= Combinatorial topology =

Mathematical subject

In mathematics, combinatorial topology was an older name for algebraic topology, dating from the time when topological invariants of spaces (for example the Betti numbers) were regarded as derived from combinatorial decompositions of spaces, such as decomposition into simplicial complexes. After the proof of the simplicial approximation theorem this approach provided rigour.

The change of name reflected the move to organise topological classes such as cycles-modulo-boundaries explicitly into abelian groups. This point of view is often attributed to Emmy Noether, and so the change of title may reflect her influence. The transition is also attributed to the work of Heinz Hopf, who was influenced by Noether, and to Leopold Vietoris and Walther Mayer, who independently defined homology.

A fairly precise date can be supplied in the internal notes of the Bourbaki group.
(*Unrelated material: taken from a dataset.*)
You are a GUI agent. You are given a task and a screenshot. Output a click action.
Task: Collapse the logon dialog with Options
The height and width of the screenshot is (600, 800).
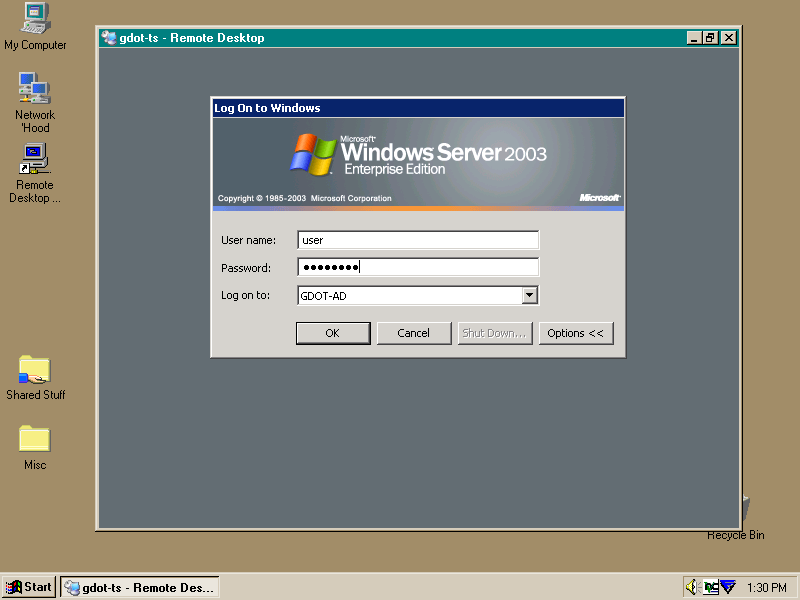pyautogui.click(x=576, y=333)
While this kind of topology was still "combinatorial" in 1942, it had become "algebraic" by 1944. This corresponds also to the period where homological algebra and category theory were introduced for the study of topological spaces, and largely supplanted combinatorial methods.

More recently the term combinatorial topology has been revived for investigations carried out by treating topological objects as composed of pieces as in the older combinatorial topology, which is again found useful.

Azriel Rosenfeld (1973) proposed digital topology for a type of image processing that can be considered as a new development of combinatorial topology. The digital forms of the Euler characteristic theorem and the Gauss–Bonnet theorem were obtained by Li Chen and Yongwu Rong. A 2D grid cell topology already appeared in the Alexandrov–Hopf book Topologie I (1935).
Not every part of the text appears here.